• [СУТЬ ЗАДАНИЯ]: Перепишите слово в слово отрывок из воспоминаний о лагере, начиная с «На лагпункте же» и дальше до «тихо и спокойно.» включительно.

Перед всеми праздниками в лагере устраивался генеральный "шмон". Надзиратели искали, во-первых, следы возможной подготовки к побегу, а во-вторых, запрещенные предметы, прежде всего ножи и водку. В эти годы люди за свою работу стали получать на руки деньги, иногда, по лагерным понятиям, и большие - рублей 500 - 600. Поэтому могли приобретать и водку, которая закупалась в вольных магазинах и доставлялась нелегально в зону. Разумеется, "доставалы" имели свой процент и интерес. Затем водка надежно пряталась так, что не был страшен ни один "шмон". А мы, медики, разливали привезенное нам спиртное в небольшие бутылочки и пузырьки, подкрашивая каплей зеленки, метиленовой синьки или красным стрептоцидом, затем повязывали горлышко аккуратной бумажкой и лепили этикетку с какой-нибудь латинской абракадаброй. Потом эти "лекарства" выставлялись на самое видное место в шкафах.
На лагпункте же в такие дни бывали и скандалы, и драки, и поножовщина, но, главным образом, в уголовной среде. Работяги-фраеры вели себя тихо и спокойно.
Несколько раз на лагпункты приезжали артисты-заключенные. В центре Каргопольлага, на станции Ерцево, организовали такую бригаду. Там были и мужчины и женщины. Эти люди всегда желанные гости в санчасти. Мы с удовольствием встречались и беседовали с ними за немудреной лагерной трапезой. В то время бригаду возглавлял Илья Николаевич Киселев, упоминавшийся мною ранее. Был здесь и знаменитый в то время еврейский певец Эпельбаум, являвшийся гвоздем концертной программы. Был и драматург Александр Гладков. Все артисты - "язычники". Давали артисты концерт и какую-нибудь пьеску. Мне запомнилась оперетта "Вольный ветер". Выступления проходили с огромным успехом, с аншлагом, под гром аплодисментов, а также под восторженный свист и выкрики публики. Эти концерты и мне, уже к тому времени - 1951-52 гг. - оттаявшему, доставляли удовольствие.
Появление женщин на лагпункте вызывало у блатных всплеск половых перверзий, омерзительно творившихся прямо на глазах у всего честного народа в клубе-столовой во время концерта.
Актерские визиты были короткой, но светлой отдушиной для нас, горько тосковавших по нормальной человеческой жизни.
А с Киселевым я встречался и позднее в Ленинграде, когда он был директором Пушкинского театра, а потом - "Ленфильма".

• [ИСХОДНЫЕ ДАННЫЕ]:
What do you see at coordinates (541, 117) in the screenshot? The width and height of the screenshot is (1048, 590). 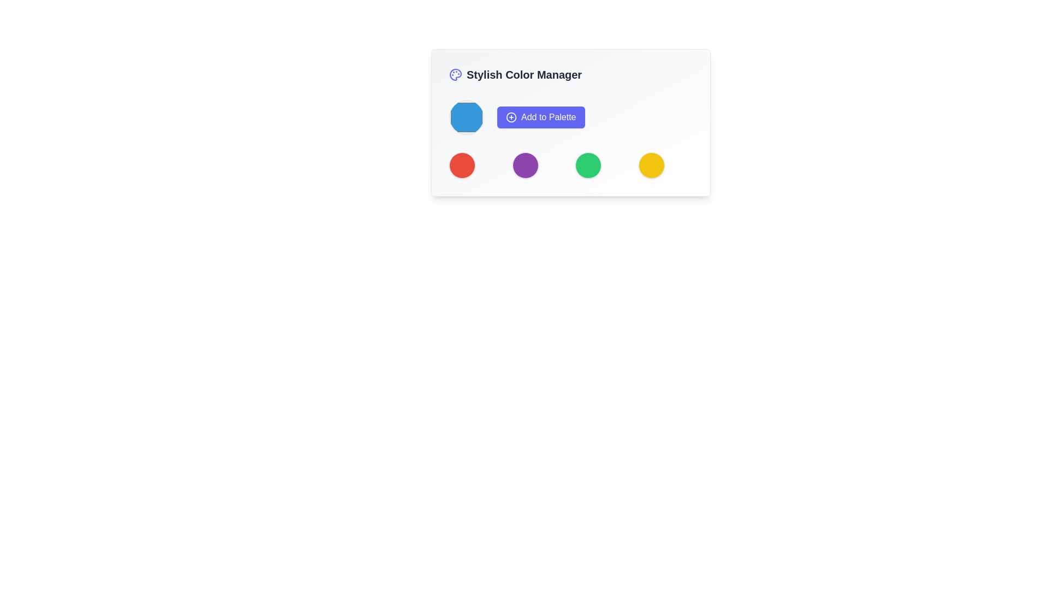 I see `the 'Add to Palette' button, which has a purple background and white text` at bounding box center [541, 117].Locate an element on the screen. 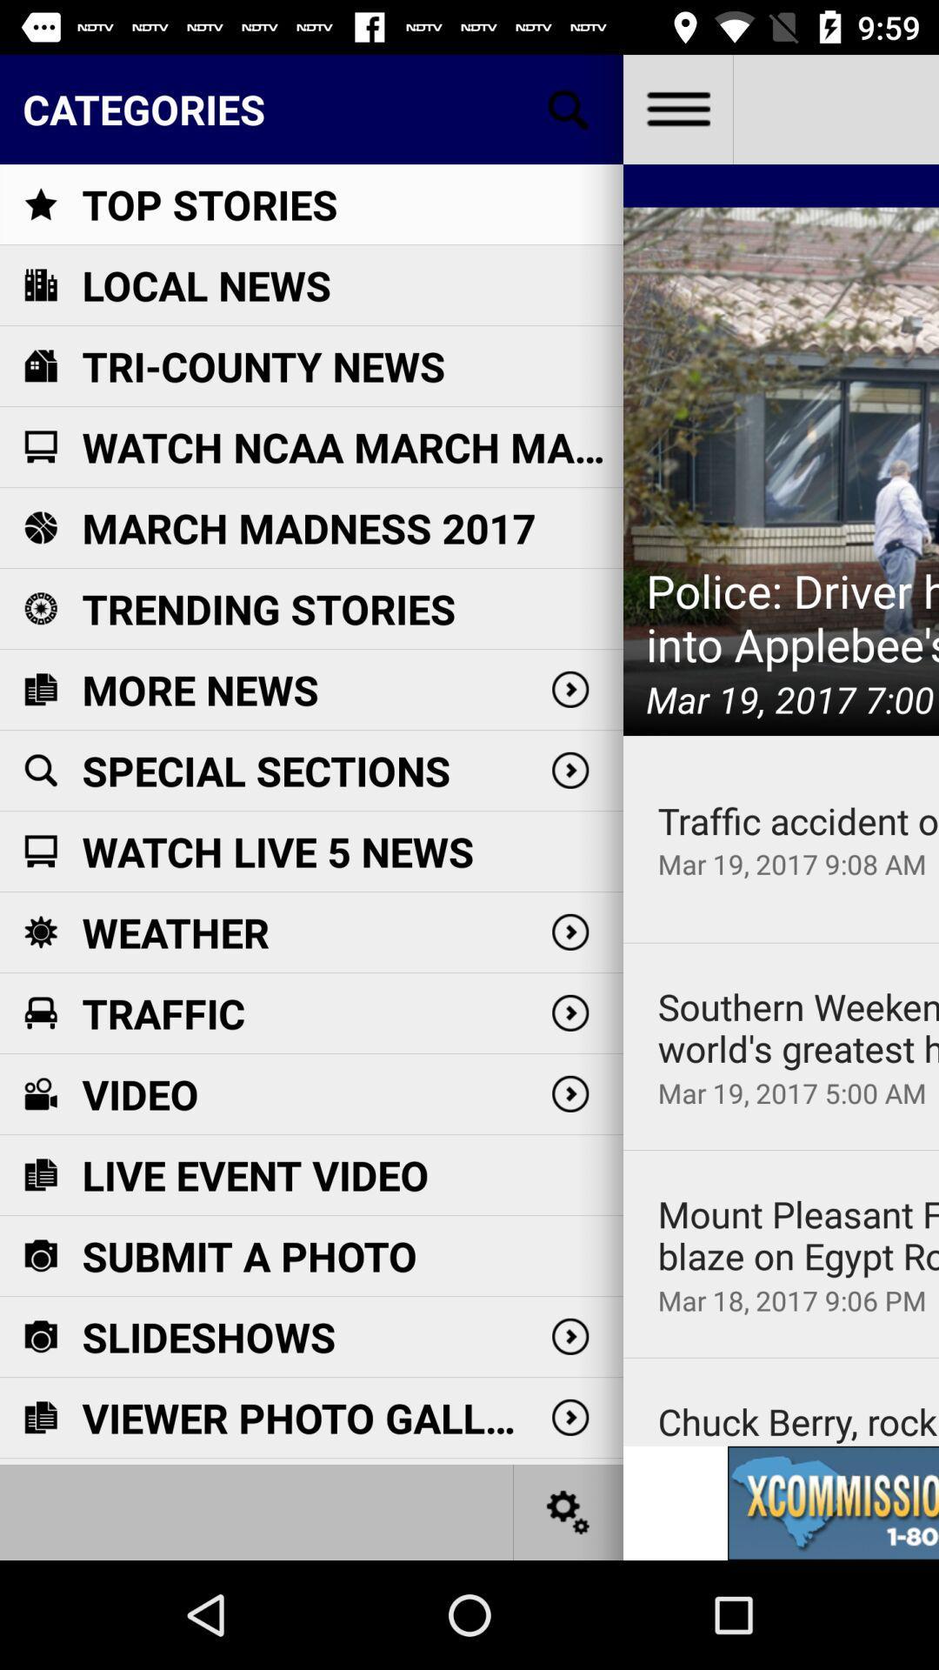  the button right to the text video is located at coordinates (570, 1092).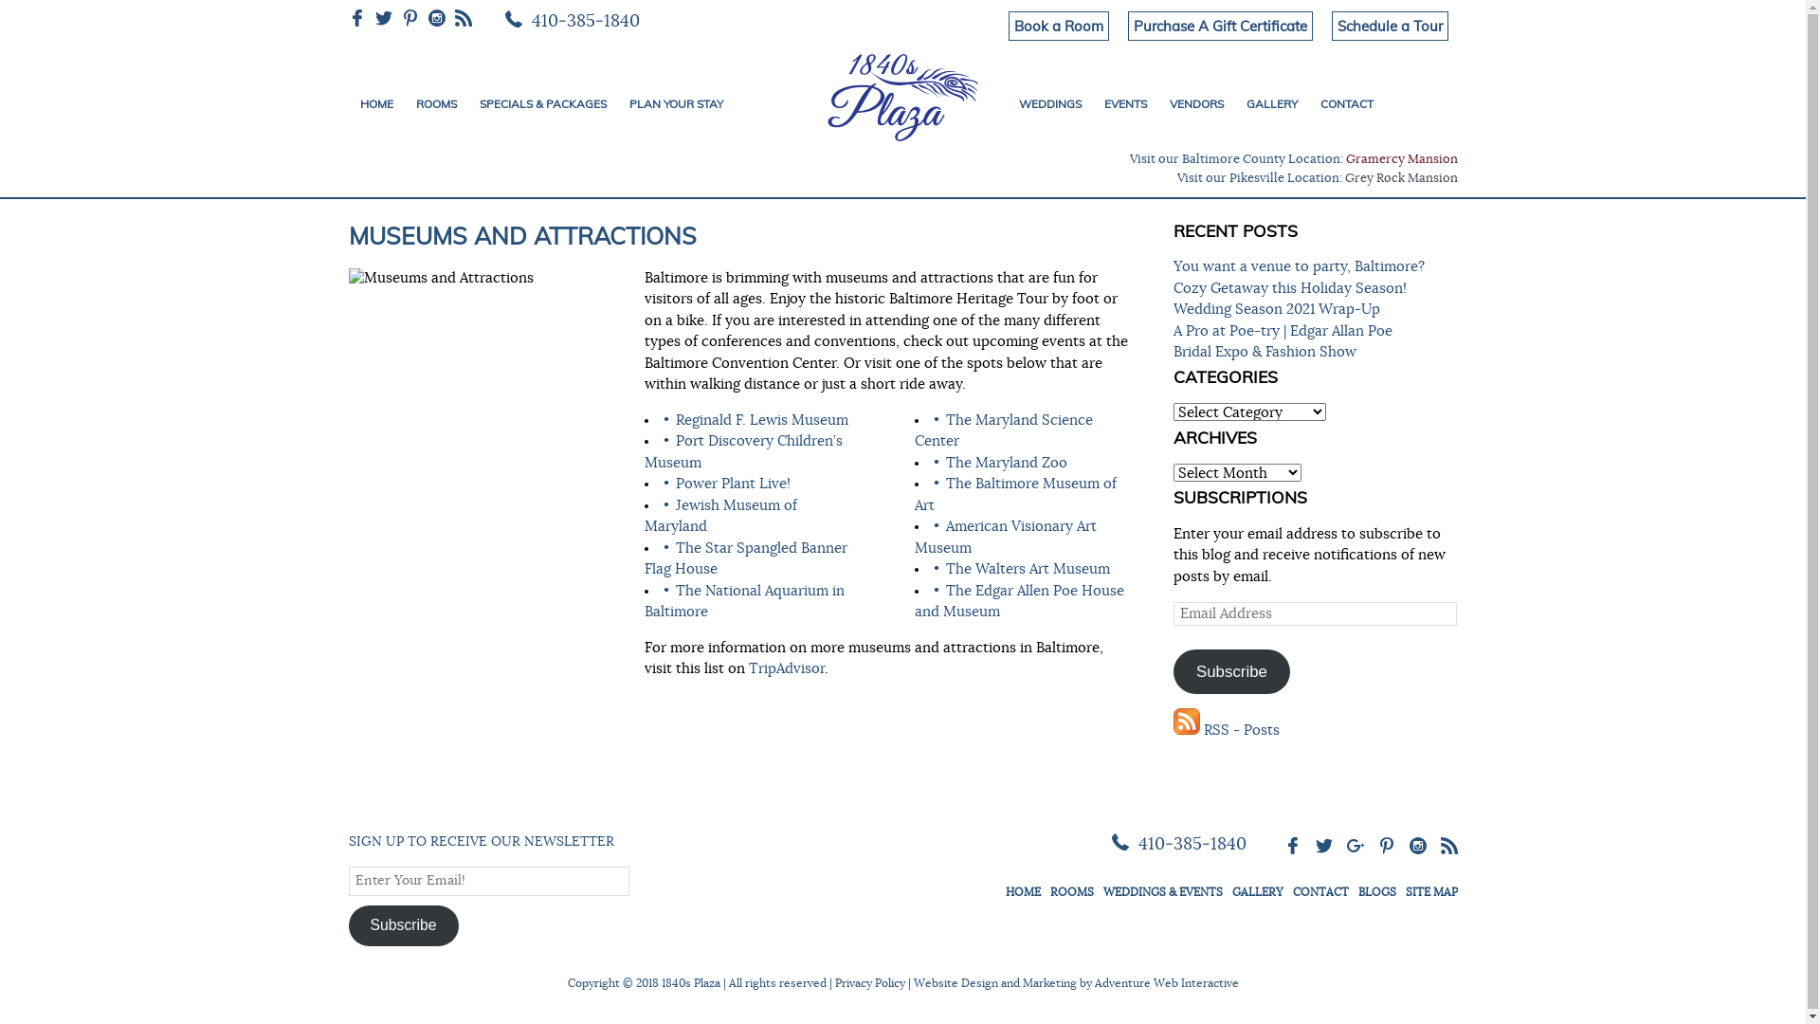 The width and height of the screenshot is (1820, 1024). What do you see at coordinates (1018, 602) in the screenshot?
I see `'The Edgar Allen Poe House and Museum'` at bounding box center [1018, 602].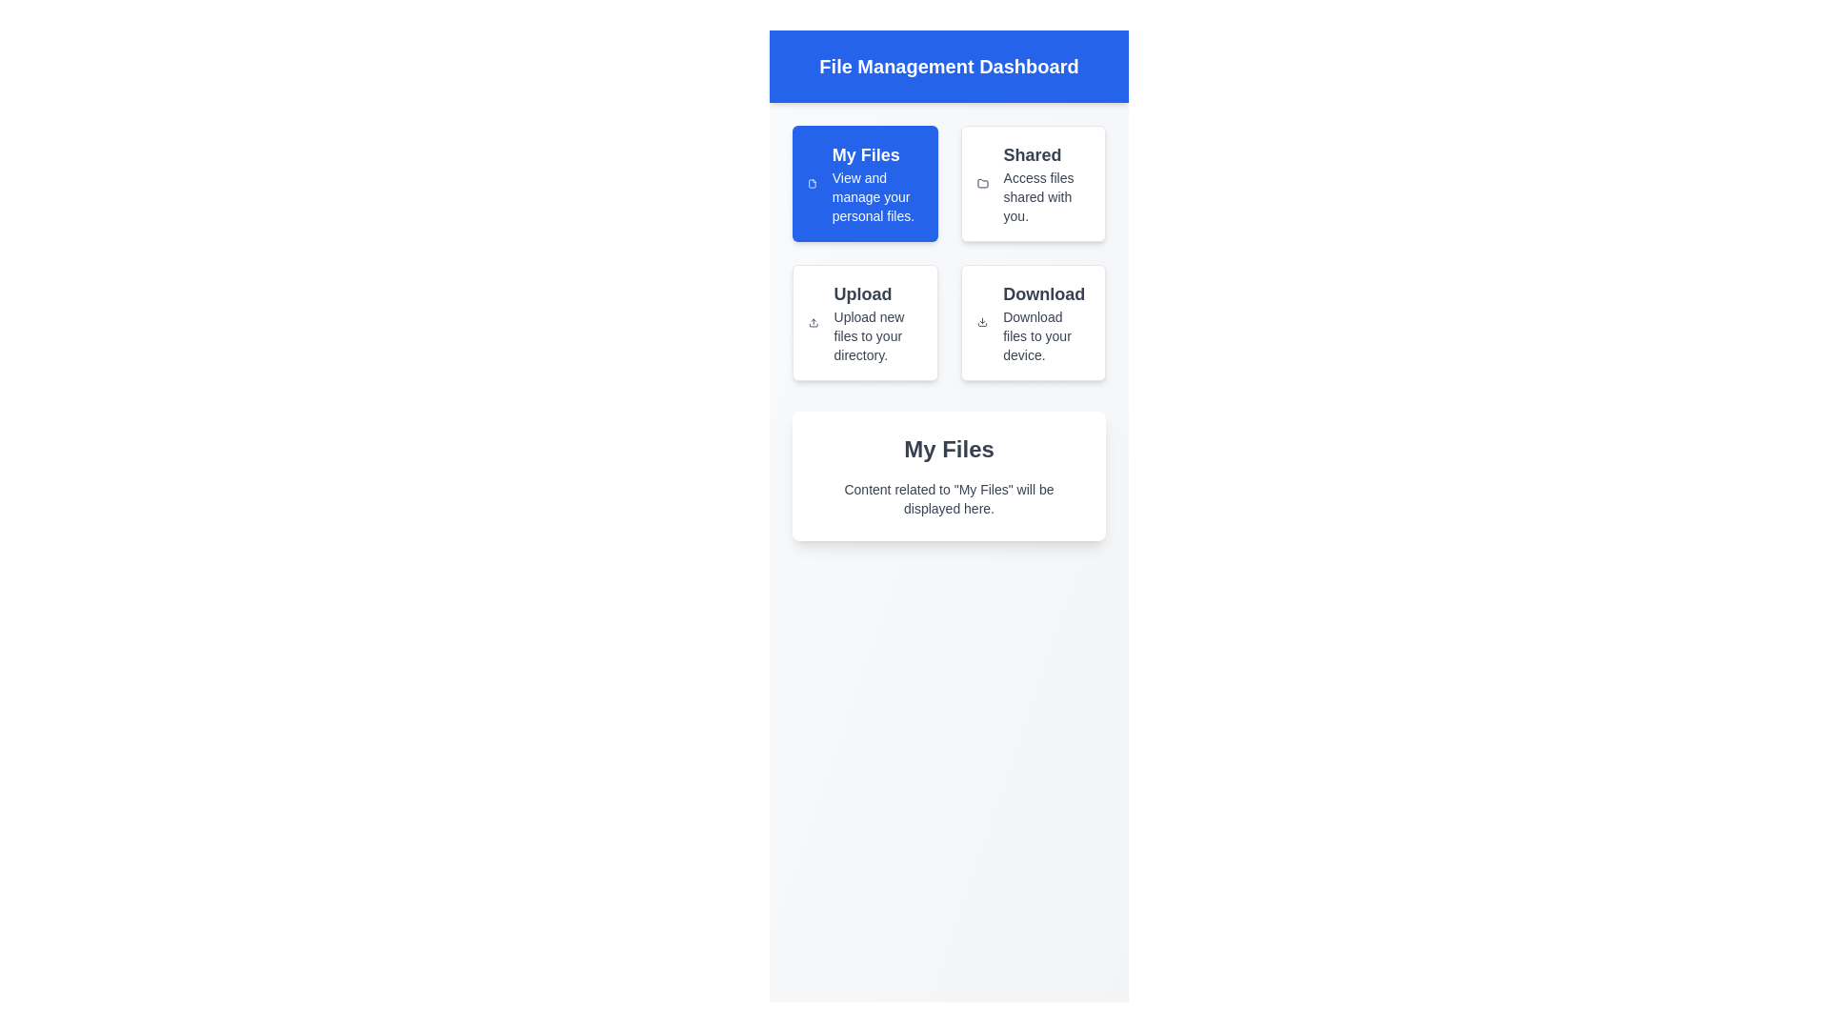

• [РЕШЕНИЕ ЗАДАНИЯ]:
На лагпункте же в такие дни бывали и скандалы, и драки, и поножовщина, но, главным образом, в уголовной среде. Работяги-фраеры вели себя тихо и спокойно.